SpECTRE  v2024.05.11
Domain Concepts

  • Computational Domain:
    The region of spacetime on which a numerical simulation is performed.
  • Inertial Coordinate Frame:
    A global coordinate frame covering the computational domain that is also the coordinate frame in which the initial (boundary) value problem that is being solved is specified. Denoted by Frame::Inertial.
  • Logical Coordinate Frame:
    The coordinate frame of a reference cell. In the cell the logical coordinates cover the interval \([-1, 1]\) in each dimension. Currently the logical coordinates are Cartesian.
  • CoordinateMap "Coordinate Map":
    A mapping between two coordinate frames. Coordinate maps are allowed to be time-dependent, as long as the time coordinate itself is unchanged.
  • Direction:
    A logical coordinate axis and a label "Upper" or "Lower" depending on whether the Direction is aligned with or anti-aligned with the logical coordinate axis, respectively.
  • Block:
    The computational domain is partitioned into a set of non-overlapping, distorted reference cells called Blocks. Each Block must have at most one neighboring Block in each Direction. The reference cell is embedded into a subset of the computational domain using a Coordinate Map from the logical frame of the Block to the global inertial frame. Blocks are identified by unique integral values.

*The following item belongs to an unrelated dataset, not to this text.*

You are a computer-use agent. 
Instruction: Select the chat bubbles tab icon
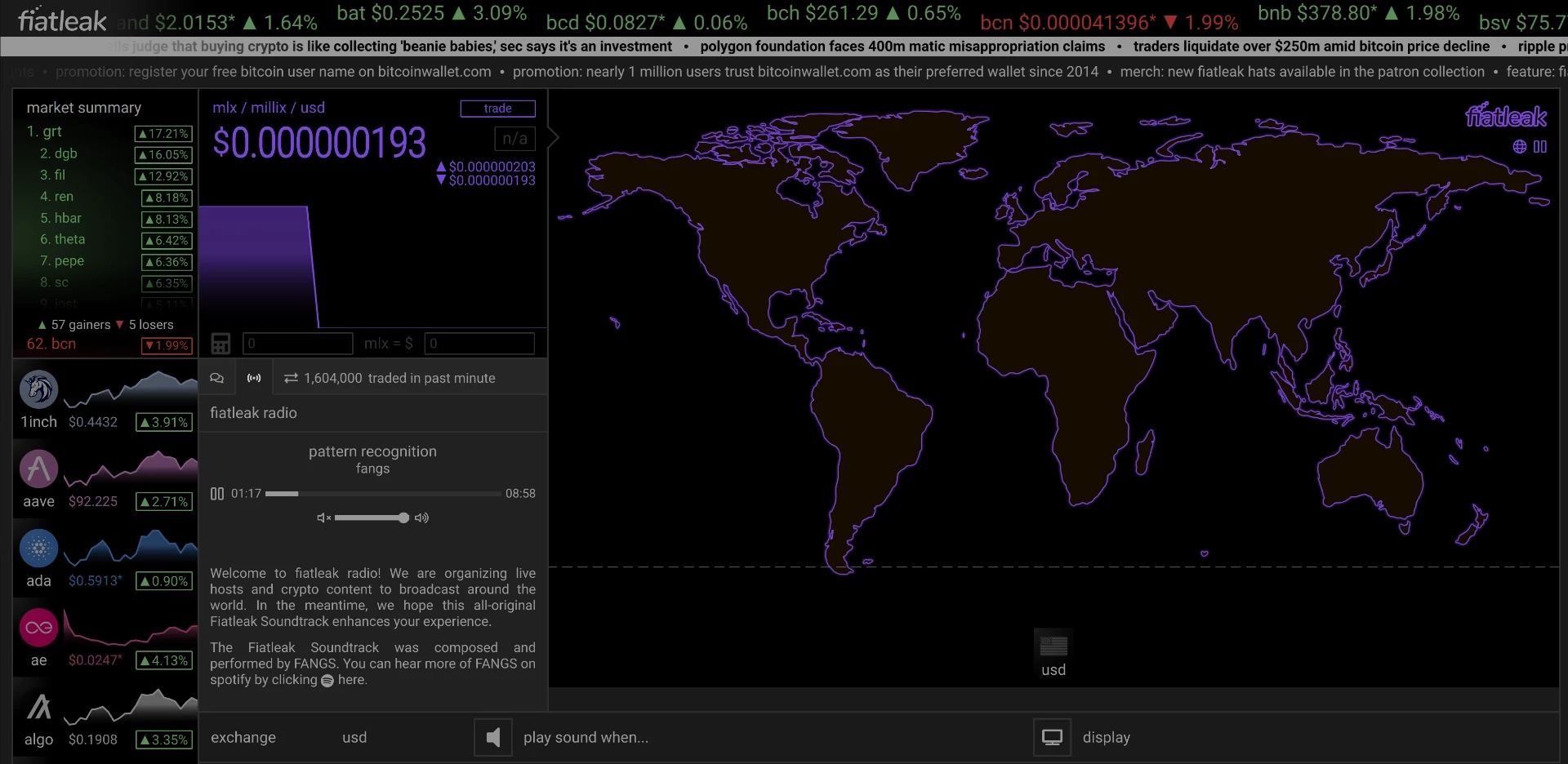coord(216,378)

  • Block Logical Coordinate Frame:
    The logical coordinate frame of a Block, denoted by Frame::BlockLogical. The only requirement upon the logical coordinate frames of neighboring Blocks is that they have the same Coordinate Map from their logical coordinate frame to the global inertial frame on their shared boundary up to a mapping that swaps or negates the logical coordinate axes. In other words, at each point on their shared boundary, the logical coordinates of the two blocks are equal after possibly applying a permutation and sign flips.
  • Grid Coordinate Frame:
    For time-dependent coordinate maps, it is useful (e.g. for computational efficiency) to split the Coordinate Map from Frame::BlockLogical to Frame::Inertial into a composition of two maps. This is done by introducing an intermediate coordinate frame (denoted by Frame::Grid) such that the mapping from Frame::BlockLogical to Frame::Grid is time-independent, and the mapping from Frame::Grid to Frame::Inertial is time-dependent.
  • Orientation:
    The information of how the Block Logical Coordinates of neighboring Blocks are related.
  • Block Neighbor:
    The identity and Orientation of a neighboring Block of a given Block.
  • Element:
    A reference cell that is a refined subregion of a Block defined by its Segments in each dimension. The properties of the Element (e.g coordinate map) are inherited from its Block, i.e. it is self-similar to the Block.
  • Refinement Level:
    The number of times a Block is split in half in a given dimension.
  • Segment:
    In each dimension, the specific subset of the block logical coordinate interval \([-1, 1]\) defined by the Refinement Level and an integer label such that the Segment's interval is \([-1 + 2 \frac{i}{N}, -1 + 2 \frac{i+1}{N}]\) where \(i\) is the integer label and \(N = 2^{(\textrm{Refinement Level})}\) is the number of segments on the Refinement Level.
  • Element Logical Coordinate Frame:
    The logical coordinate frame of an Element. In each dimension, the Element Logical Coordinates are related to the Block Logical Coordinates by an affine mapping of the interval \([-1, 1]\) to the interval covered by the Segment in that dimension.
  • Segment Identifier:
    The Refinement Level and an integer labeling a Segment.
  • Element Identifier:
    The Block Identifier containing the Element and a Segment Identifier in each dimension.
  • External Boundary:
    A face of a Block or Element that has no neighbor.
  • Internal Boundary:
    A boundary that is not an External Boundary.
  • Neighbors:
    The identities and Orientation of the neighboring Elements of a given Element in a particular Direction .
  • External Boundary Condition:
    A prescription for updating the solution on an External Boundary. Each External Boundary of a Block has exactly one External Boundary Condition associated with it.